2-phase cooling for next generation HPC challenges
Thermal management is a critical concern in HPC centers that house numerous computing elements. The temperature directly impacts reliability and energy efficiency, as a significant portion of energy is dedicated to the cooling system. The approach used in the TEXTAROSSA project combines advanced two-phase cooling with multi-level thermal control strategies to effectively tackle thermal challenges at both the system and node levels. The objective of the TEXTAROSSA EU project is to contribute towards the strategic objectives outlined in the EuroHPC Strategic Research and Innovation Agenda and the ETP4HPC Strategic Research Agenda.
THE TEXTAROSSA SERVER SYSTEM
The solution utilizes the Ampere® Mt.Collins 2U system featuring the Ampere® Altra® Max processor. This processor delivers exceptional performance while maintaining impressive power efficiency per core. This system offers several benefits, including:
- Utilization of the ARM architecture, which aligns with the EPI project’s compatibility goals.
- Ample physical space available for integrating the cooling system.
- Support for a significant number of PCIe slots, allowing for the addition of FPGA boards or other expansion cards as required.
- Optimal compatibility between the cooling system’s design point and the heat dissipation requirements.
In terms of connectivity, this versatile platform boasts 160 PCIe Gen4 lanes, allowing for flexible I/O connectivity through PCIe slots, along with an additional 16 PCIe Gen4 lanes for OCP 3.0 networking. The Mt.Collins system supports up to thirty-two DDR4 3200 MT/s DIMMs, providing a maximum memory capacity of 8 TB.

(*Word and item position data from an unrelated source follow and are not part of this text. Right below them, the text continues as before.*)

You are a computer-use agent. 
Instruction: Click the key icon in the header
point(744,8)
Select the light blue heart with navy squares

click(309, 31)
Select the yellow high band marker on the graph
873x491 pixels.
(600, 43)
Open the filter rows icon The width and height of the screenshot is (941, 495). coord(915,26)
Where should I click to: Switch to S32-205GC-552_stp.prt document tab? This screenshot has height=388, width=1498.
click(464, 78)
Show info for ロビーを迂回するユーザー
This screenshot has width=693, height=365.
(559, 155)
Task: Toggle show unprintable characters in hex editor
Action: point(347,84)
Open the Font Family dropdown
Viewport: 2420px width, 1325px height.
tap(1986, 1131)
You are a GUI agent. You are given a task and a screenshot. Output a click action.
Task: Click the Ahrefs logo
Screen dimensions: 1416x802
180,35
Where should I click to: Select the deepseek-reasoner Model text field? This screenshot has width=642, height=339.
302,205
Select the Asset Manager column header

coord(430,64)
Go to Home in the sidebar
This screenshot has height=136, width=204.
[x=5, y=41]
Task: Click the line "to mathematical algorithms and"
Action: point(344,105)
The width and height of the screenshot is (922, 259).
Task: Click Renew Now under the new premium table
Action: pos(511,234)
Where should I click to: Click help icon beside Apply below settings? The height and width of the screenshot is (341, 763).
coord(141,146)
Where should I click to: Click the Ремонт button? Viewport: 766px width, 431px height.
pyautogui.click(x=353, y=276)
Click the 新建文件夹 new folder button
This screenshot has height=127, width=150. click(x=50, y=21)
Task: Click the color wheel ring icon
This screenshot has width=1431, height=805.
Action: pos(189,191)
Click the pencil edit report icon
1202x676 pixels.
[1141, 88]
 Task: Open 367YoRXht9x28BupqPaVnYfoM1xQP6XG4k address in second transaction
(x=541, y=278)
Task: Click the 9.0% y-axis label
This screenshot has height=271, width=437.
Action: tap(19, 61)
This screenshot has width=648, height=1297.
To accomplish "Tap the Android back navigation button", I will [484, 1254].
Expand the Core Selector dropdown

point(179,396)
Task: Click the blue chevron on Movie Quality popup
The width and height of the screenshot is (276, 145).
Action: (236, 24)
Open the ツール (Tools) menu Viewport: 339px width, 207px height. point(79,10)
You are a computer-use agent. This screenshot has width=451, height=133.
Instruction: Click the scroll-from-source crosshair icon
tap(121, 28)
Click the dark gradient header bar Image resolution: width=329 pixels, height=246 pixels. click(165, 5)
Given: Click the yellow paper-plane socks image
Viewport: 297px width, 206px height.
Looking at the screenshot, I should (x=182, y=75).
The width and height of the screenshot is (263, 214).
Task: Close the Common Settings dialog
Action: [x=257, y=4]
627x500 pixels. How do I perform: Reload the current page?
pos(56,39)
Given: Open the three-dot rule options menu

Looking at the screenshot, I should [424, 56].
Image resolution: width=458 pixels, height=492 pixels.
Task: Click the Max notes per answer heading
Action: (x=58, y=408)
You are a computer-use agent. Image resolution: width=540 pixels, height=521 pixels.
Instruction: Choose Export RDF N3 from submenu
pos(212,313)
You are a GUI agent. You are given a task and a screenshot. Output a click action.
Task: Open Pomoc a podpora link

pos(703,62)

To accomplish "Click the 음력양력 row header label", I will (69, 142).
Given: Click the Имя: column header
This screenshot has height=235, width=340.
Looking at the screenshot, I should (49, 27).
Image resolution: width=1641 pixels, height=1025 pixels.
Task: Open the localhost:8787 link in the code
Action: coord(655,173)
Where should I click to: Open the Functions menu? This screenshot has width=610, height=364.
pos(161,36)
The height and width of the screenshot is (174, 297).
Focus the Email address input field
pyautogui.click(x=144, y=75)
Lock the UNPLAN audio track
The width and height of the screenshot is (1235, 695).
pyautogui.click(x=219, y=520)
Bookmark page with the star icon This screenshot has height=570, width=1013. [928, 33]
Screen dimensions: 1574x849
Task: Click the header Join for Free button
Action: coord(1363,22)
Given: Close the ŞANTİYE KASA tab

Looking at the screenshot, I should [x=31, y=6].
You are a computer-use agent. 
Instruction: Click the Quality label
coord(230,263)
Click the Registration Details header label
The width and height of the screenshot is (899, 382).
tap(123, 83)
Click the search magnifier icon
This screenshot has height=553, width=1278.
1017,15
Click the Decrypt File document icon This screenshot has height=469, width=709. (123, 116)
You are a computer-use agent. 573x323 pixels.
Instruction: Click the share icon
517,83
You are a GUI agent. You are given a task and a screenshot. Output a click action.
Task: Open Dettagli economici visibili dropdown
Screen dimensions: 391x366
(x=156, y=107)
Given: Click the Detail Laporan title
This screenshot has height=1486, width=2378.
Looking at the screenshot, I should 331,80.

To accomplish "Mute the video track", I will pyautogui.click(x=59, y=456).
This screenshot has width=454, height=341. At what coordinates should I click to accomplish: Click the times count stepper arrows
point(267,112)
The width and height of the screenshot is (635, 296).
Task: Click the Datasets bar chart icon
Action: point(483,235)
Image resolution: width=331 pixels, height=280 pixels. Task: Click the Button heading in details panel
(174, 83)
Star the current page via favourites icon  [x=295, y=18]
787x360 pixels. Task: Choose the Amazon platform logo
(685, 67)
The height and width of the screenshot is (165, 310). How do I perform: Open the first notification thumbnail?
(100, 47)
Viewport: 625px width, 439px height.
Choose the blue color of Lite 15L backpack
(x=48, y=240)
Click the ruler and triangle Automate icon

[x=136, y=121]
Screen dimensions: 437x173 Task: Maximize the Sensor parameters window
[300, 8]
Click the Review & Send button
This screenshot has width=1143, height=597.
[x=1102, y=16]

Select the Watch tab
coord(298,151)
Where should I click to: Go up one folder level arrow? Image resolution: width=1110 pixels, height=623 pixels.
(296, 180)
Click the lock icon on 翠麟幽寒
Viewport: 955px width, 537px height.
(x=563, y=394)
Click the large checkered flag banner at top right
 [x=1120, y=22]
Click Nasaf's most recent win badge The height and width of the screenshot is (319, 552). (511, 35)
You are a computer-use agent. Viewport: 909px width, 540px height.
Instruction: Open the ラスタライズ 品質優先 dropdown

Ampere® Mt.Collins system from the top, on the left the space for the disks (covered by the metal plate of the case), in the center you can see the two sockets with the memories around, on the right at the top the two power supplies of the system, on the left center a black container for one of the possible accelerator boards.
The notable features of the system include:
- Support for up to 2 x U280 FPGAs for acceleration purposes.
- Dual socket configuration with 128 cores per socket operating at a frequency of 3GHz.
- A total of 32 DIMMs, utilizing an 8-channel 2DPC configuration per CPU.
- Maximum memory capacity of up to 8TB.
- Maximum socket TDP (Thermal Design Power) reaching up to 250W.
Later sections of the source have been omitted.